# ASSIGNED TASK:
Every line below that holds the word "computer" must be listed.

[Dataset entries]
- - - -

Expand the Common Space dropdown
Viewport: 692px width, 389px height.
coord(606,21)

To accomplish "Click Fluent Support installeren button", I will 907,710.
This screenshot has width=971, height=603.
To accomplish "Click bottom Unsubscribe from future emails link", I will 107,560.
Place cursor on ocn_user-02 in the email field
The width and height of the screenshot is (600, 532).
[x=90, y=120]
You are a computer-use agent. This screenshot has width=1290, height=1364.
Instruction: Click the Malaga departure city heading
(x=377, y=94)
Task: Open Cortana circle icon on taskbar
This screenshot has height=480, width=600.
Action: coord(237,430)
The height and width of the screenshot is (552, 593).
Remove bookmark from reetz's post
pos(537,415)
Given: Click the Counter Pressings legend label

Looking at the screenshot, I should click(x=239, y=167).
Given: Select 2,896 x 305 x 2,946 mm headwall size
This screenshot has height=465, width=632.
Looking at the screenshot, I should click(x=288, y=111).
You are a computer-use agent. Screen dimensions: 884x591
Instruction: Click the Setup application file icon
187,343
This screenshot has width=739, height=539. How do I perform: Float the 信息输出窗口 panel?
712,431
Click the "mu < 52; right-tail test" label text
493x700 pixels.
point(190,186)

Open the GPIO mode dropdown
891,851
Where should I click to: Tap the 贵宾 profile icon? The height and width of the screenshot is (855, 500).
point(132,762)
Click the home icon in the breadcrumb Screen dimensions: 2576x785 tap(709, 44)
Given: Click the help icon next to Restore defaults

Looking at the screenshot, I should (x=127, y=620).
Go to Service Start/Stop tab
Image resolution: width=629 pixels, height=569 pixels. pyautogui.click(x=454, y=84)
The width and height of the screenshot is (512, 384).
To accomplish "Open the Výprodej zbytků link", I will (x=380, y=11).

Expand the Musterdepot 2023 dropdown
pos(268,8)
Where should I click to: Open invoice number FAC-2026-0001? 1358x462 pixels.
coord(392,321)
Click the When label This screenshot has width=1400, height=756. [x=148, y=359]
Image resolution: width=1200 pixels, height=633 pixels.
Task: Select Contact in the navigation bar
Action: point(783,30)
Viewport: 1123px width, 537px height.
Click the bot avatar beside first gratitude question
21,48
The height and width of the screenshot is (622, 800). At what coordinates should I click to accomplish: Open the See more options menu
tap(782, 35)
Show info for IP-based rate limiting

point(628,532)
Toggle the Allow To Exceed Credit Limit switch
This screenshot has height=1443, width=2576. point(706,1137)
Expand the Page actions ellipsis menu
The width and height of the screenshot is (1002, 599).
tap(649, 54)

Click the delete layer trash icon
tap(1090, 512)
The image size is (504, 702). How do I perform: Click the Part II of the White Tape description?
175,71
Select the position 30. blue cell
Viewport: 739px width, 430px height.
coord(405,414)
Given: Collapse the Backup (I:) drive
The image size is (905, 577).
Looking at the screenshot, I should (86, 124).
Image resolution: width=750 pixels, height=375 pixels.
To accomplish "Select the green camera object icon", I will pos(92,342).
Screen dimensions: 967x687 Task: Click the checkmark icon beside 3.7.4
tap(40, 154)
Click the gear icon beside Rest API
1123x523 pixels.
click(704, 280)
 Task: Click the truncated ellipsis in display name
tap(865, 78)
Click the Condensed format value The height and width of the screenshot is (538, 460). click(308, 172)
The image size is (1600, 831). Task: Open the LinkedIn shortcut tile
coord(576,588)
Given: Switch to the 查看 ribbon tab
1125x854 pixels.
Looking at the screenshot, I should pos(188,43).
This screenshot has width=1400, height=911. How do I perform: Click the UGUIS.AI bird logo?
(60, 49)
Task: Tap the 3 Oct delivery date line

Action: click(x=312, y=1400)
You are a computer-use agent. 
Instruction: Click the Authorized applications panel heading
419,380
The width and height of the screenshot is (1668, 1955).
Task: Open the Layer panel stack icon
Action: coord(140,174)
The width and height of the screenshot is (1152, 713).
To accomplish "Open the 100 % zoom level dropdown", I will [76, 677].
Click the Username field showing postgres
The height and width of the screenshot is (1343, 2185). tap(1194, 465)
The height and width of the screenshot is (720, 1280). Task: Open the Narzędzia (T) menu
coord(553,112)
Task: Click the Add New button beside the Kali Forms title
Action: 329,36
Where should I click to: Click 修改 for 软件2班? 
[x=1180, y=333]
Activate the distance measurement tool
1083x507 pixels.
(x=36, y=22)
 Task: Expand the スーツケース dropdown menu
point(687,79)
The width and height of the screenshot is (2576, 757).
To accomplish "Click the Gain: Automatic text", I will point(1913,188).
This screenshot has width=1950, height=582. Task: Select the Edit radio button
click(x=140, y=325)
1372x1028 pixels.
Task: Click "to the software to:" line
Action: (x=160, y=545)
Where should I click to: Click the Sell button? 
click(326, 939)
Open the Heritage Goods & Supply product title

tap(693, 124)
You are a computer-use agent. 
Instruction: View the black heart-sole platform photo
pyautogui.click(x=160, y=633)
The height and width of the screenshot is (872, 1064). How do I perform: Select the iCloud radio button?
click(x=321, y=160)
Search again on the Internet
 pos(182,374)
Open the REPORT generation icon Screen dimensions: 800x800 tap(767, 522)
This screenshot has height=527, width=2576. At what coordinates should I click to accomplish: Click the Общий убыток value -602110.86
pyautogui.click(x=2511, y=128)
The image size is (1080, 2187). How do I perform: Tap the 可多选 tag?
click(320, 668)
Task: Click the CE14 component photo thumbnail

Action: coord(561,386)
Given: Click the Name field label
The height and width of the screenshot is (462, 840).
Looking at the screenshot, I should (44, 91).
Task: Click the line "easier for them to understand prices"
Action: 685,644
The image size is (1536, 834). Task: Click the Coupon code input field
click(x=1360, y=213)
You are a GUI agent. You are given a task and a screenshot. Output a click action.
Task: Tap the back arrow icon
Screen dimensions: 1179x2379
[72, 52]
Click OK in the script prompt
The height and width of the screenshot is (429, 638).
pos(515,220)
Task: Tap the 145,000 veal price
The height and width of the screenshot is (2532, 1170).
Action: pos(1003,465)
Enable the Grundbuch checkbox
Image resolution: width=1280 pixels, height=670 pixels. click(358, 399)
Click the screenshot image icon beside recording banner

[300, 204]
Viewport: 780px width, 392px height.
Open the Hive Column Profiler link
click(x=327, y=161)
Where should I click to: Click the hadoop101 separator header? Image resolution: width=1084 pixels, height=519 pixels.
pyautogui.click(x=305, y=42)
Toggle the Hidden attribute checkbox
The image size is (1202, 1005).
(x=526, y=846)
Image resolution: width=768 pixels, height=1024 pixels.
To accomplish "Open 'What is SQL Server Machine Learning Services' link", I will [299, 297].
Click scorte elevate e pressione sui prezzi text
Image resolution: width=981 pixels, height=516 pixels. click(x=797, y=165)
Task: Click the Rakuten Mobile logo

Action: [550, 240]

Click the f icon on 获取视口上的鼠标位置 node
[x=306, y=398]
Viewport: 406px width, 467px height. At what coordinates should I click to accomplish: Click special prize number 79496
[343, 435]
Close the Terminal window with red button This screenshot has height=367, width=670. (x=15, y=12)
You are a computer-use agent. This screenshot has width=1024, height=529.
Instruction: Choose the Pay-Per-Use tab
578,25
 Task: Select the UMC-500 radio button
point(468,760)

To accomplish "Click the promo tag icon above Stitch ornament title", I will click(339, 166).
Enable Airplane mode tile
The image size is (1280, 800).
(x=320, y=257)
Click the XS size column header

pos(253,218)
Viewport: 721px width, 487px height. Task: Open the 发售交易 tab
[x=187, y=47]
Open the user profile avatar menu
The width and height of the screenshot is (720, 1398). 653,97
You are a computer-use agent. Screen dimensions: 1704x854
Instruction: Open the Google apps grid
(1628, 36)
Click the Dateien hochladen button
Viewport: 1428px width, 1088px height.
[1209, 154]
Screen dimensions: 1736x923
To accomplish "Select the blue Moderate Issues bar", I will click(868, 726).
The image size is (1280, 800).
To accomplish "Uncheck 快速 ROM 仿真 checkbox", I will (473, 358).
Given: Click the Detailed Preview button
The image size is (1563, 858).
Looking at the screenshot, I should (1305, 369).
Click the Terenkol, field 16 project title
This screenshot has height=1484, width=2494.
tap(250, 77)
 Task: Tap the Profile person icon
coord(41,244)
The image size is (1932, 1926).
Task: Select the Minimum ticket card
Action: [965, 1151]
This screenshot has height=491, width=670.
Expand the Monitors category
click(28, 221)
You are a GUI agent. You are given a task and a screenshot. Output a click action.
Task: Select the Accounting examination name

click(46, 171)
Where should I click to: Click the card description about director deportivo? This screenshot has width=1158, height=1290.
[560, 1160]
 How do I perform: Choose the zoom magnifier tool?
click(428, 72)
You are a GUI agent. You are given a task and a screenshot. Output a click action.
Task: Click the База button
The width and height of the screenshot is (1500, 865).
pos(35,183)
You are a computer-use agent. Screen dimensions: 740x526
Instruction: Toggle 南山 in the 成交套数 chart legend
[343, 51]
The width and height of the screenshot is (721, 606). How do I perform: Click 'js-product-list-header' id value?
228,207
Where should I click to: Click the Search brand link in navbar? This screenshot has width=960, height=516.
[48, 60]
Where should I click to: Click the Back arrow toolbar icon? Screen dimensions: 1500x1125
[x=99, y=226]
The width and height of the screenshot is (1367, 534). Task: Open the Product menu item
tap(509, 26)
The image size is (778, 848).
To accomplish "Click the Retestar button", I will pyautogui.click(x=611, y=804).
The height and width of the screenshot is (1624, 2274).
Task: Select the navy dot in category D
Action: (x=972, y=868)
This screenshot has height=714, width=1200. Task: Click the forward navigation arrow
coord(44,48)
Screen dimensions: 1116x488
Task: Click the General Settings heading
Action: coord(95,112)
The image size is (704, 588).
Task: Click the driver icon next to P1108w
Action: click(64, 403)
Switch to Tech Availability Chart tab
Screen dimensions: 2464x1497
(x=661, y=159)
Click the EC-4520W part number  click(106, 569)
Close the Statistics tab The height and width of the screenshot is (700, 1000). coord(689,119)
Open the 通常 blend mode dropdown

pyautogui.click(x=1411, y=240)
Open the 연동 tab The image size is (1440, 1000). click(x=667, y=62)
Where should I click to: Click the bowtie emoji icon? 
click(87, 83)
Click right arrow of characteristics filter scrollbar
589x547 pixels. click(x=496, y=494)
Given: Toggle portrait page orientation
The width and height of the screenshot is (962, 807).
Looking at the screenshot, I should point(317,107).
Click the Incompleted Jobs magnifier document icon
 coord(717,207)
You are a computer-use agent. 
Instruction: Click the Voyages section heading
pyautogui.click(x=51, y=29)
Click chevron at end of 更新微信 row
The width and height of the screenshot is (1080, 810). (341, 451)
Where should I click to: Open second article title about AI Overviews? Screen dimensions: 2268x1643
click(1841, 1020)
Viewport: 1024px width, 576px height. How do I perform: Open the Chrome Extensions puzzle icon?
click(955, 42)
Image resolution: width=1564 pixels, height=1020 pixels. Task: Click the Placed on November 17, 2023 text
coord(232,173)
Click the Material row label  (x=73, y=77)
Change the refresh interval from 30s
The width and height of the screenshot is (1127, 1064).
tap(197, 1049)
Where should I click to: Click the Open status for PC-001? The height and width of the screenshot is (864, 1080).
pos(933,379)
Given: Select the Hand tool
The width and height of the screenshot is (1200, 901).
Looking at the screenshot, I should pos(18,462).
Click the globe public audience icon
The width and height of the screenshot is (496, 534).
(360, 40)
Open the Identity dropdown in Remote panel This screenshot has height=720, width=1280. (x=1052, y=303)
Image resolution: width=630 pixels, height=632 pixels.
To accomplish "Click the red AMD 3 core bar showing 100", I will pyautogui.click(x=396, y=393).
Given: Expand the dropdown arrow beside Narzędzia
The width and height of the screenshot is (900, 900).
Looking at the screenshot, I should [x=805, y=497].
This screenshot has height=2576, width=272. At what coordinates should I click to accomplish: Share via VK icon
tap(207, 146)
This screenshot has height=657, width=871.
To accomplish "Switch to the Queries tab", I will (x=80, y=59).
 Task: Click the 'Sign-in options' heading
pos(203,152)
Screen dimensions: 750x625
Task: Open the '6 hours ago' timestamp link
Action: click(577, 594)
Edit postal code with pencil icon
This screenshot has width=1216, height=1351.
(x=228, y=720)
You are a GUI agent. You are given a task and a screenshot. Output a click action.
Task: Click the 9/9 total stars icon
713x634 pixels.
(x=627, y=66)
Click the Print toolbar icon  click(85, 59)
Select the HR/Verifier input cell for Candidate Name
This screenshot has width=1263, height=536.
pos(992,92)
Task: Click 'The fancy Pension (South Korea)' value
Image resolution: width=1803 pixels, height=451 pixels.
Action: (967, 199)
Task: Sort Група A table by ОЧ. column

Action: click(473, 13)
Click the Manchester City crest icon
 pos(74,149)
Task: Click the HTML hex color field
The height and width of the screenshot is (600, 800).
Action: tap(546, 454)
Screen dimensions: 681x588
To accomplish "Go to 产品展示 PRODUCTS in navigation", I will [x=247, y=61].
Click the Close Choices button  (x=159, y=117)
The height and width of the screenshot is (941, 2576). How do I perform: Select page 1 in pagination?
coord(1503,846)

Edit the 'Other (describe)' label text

- - - -

# SOLUTION FOR THIS PROBLEM:
You are a computer-use agent. This screenshot has width=1290, height=1364.
You are a computer-use agent. Screen dimensions: 884x591
You are a computer-use agent. 
You are a computer-use agent. 
You are a computer-use agent. This screenshot has width=1024, height=529.
You are a computer-use agent. Screen dimensions: 1704x854
You are a computer-use agent. Screen dimensions: 740x526
You are a computer-use agent. 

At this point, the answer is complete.